Though the O.G. has been on the market since July, Powers said the O.G. hasn’t received any inquiries in the past month, and the business could possibly go to the highest bidder on eBay.

Working between her full-time teaching job as a chemistry professor at Clark State Community College, Mitchell is trying to keep the O.G. open for several hours a day. In addition to her full-time job in Springfield, Powers is in the process of selling a restaurant and bar she owns in Springfield and has no time to participate in the closing, she said.

Powers and Mitchell hope to liquidate the O.G.’s stock at a 15 percent discount and sell the business as an organic food store.

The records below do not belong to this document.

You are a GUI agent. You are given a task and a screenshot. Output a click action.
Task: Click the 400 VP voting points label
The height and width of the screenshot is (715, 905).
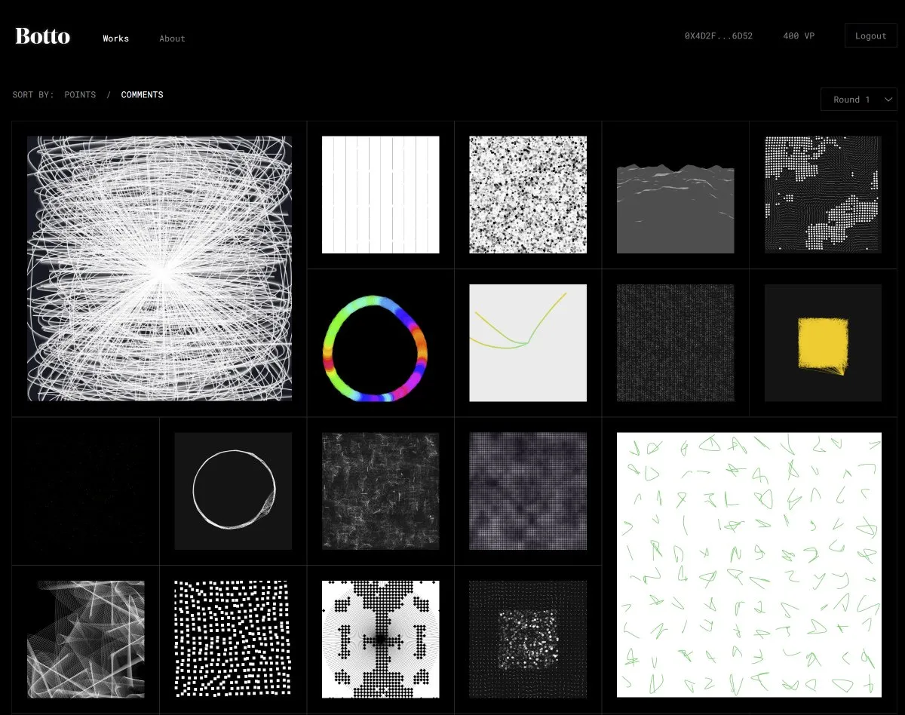[x=799, y=36]

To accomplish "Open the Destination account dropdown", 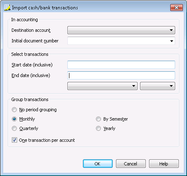I will [121, 30].
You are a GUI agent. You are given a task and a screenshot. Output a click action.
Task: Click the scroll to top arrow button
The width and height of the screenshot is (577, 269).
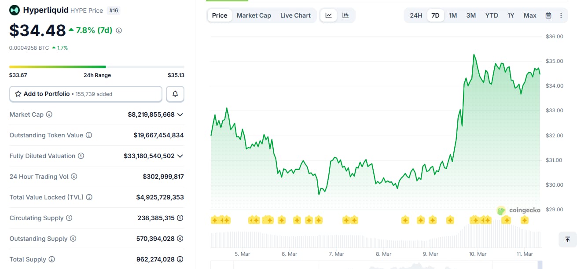point(567,239)
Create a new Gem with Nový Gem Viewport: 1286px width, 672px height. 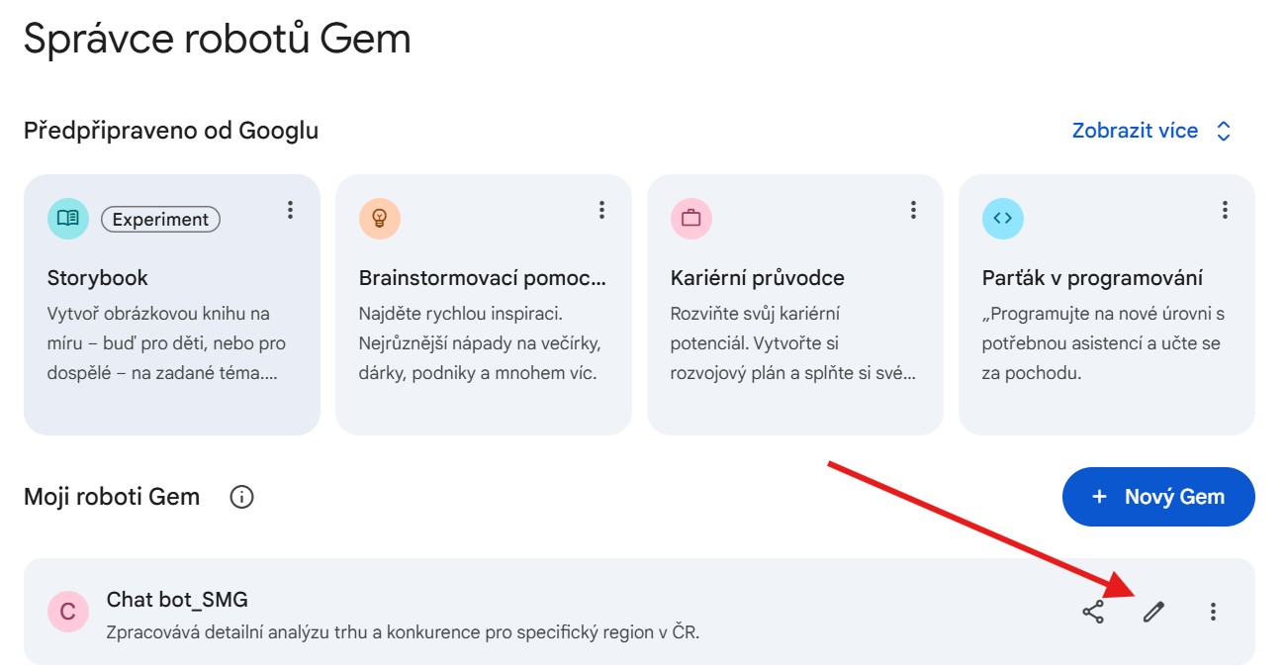1157,497
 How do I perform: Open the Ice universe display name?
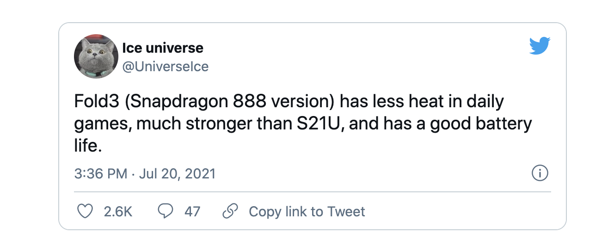162,48
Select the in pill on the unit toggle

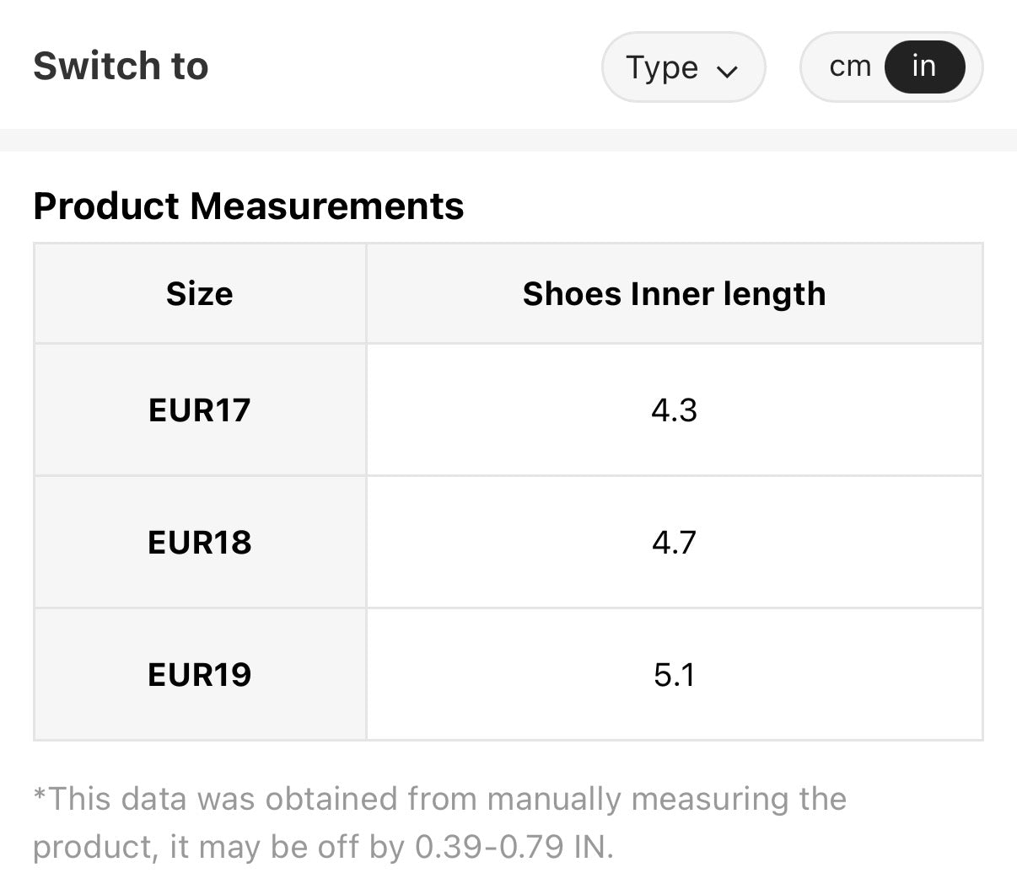923,65
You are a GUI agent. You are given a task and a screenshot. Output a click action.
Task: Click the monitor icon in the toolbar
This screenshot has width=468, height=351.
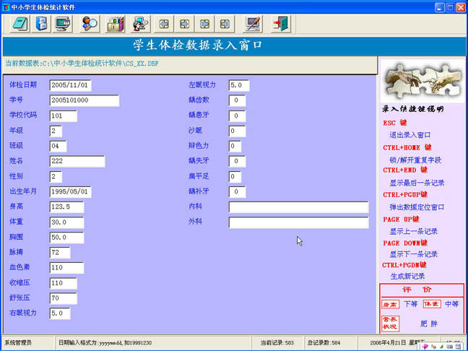(x=64, y=24)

The O.G. will close officially at the end of August, when Mitchell’s teaching schedule intensifies. If no one has presented an appealing offer on the business by then, Mitchell said she and Powers would consider selling off the equipment and leasing the space. Though Mitchell preferred not to discuss it, Powers said that she has thought about selling the O.G. on eBay and will continue to consider the online market as a possible option.

Powers and Mitchell purchased the O.G. in February 2003 from Maria Thornton-Buckley and Ras Shaggai and signed a three-year lease with Wanita Murphy, who owns the Emporium and its building. They were both committed to other jobs, but thought they could handle the business with manager Cristina Hipp supervising the day-to-day operations, Powers said.

Though Mitchell had no experience owning a food store, she said she made the decision to finance the O.G. in a three-minute exchange with Powers because she thought, “someone needs to buy that store and it might as well be me.”

“A lot of people depended on this store, and I hated to see something that established in the town go by the wayside,” Mitchell said.

But when Hipp took a job elsewhere in Yellow Springs and the store’s next manager was injured in an accident this spring, it didn’t take long for the two owners to realize that neither of them had time to run a business. Though several of the store’s employees stepped up to help, and one of them considered turning the store into a co-op business, a plan never materialized to buy the store, Mitchell said.

During their time at the O.G., Powers’s other commitments in Springfield always kept her visits to Yellow Springs rare. But Mitchell tried to be available after work for several hours each day to do the deli prep cooking and take care of loose ends, she said. Business was slow but steady, Mitchell said, though she remembers days in the winter when the store was open for nine hours and didn’t even sell $100 worth of merchandise, she said.

Finances had little to do with the decision to close the store, said Mitchell, who was able to reinvest everything the O.G. made back into the business for maintenance and larger purchase orders. But time was always an issue, she said, and she found herself, after teaching all day, coming to the store at 8 or 9 p.m., and staying until midnight, she said.

“It was demanding to be that busy, and I always felt bad about not being here more,” she said.

Mitchell said she has received inquiries from five people, some of whom are local and others as far away as Columbus. Some are interested in purchasing the business or the grocery equipment, including the bulk bins, shelving, refrigerator cases, freezer and produce case. Others have inquired about leasing the space and using it for other purposes, she said.

She said she likes having an organic store in Yellow Springs and has always supported the O.G. because it was a small, local business. Both she and Powers prefer to sell the business to someone who wants to maintain it as an organic grocery, but they are willing to entertain whatever offers come their way.